The researchers trained the model with a dataset from Wikipedia and then demonstrated model collapse using a pre-trained LLM. They then asked the resulting model to generate its own Wikipedia-style articles. To train the next generation of the model, they started with the same pre-trained LLM, but fine-tuned it on the articles created by its predecessor. The models were judged on how well they predicted the next few sentences, and how well they trained on real data.

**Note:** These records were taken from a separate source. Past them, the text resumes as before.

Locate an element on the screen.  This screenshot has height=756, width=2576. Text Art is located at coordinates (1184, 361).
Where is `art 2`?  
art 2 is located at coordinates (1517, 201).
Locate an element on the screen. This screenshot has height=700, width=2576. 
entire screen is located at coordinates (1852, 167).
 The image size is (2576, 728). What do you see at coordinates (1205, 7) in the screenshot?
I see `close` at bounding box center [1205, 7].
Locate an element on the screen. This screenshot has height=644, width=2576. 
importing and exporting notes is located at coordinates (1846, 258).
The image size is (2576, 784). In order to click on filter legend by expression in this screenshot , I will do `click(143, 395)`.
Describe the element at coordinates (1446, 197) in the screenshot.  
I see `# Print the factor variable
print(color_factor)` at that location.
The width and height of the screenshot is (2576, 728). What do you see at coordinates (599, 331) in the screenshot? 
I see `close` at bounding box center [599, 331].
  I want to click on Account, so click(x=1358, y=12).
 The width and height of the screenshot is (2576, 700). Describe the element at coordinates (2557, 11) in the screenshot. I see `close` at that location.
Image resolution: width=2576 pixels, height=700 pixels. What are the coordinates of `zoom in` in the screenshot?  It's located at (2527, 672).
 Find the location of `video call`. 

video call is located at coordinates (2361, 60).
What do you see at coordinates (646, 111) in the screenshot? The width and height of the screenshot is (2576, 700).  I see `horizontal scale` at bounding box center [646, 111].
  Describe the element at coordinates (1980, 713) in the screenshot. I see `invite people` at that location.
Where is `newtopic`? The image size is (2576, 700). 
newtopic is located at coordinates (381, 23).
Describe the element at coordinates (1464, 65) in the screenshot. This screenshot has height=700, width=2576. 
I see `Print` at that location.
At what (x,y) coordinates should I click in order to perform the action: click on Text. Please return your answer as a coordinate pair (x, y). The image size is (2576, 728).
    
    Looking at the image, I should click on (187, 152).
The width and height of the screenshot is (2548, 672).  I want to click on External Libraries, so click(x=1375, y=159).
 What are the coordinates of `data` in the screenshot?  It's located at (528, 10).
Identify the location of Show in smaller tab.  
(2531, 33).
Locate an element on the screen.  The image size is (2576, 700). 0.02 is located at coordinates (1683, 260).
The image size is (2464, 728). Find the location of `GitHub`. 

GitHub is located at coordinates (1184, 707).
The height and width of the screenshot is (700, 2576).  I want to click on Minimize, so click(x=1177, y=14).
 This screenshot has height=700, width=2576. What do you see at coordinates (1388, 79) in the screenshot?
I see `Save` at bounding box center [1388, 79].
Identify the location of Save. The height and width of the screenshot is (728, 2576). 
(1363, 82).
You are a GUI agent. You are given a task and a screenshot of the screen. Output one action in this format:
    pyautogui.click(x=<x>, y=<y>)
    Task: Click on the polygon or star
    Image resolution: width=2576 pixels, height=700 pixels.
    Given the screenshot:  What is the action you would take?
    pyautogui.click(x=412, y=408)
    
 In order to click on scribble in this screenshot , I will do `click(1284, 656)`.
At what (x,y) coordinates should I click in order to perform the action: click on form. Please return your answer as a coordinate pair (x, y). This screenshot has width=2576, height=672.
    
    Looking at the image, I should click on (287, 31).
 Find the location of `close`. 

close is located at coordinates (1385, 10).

The team was expecting to see errors but they were surprised at how quickly things went wrong.

The study shows that models forget the information that is mentioned least frequently as outputs become more homogeneity, even before complete collapse. This is a concern when it comes to making AI models that represent all groups fairly, because low-probability events often relate to marginalized groups, says study co-author Ilia Shumailov, who worked on the project while at the University of Oxford, UK.

Julia Kempe is a computer scientist at New York University in New York City. Until now, many technology firms have improved their models by feeding them larger and larger amounts of data. They are hoping to use synthetic data as human-produced content runs out. The study — a version of which first appeared on the arXiv preprint server in May 2023 — has spurred the AI community to try to find solutions to the problem, she says. It has been a call to action.

Language models work by building associations between words and words in big swathes of text that are often taken from the Internet. They generate text by spitting out the most probable next word.

Collapse happens because each model necessarily only samples from the data it is trained on. This means that words that were not common in the data are less likely to be reproduced and the chance of common ones being repeated is increased. Complete collapse eventually occurs because each model learns not from reality, but from the previous model’s prediction of reality, with errors getting amplified in each iteration. “Over time, those errors end up stacking up on top of each other, to the point where the model basically only learns errors and nothing else,” says Shumailov.

The problem is analogous to inbreeding in a species, says Hany Farid, a computer scientist at the University of California, Berkeley. “If a species inbreeds with their own offspring and doesn’t diversify their gene pool, it can lead to a collapse of the species,” says Farid, whose work has demonstrated the same effect in image models, producing eerie distortions of reality2.

Developers might need to find ways, such as watermarking, to keep AI-generated data separate from real data, which would require unprecedented coordination by big-tech firms, says Shumailov. Incentives may need to be found for human creators to keep producing content. Filtering is likely to become important, too — for example, humans could curate AI-generated text before it goes back into the data pool, says Kempe. She says that if you can properly care for it, it might be partly or fully avoided.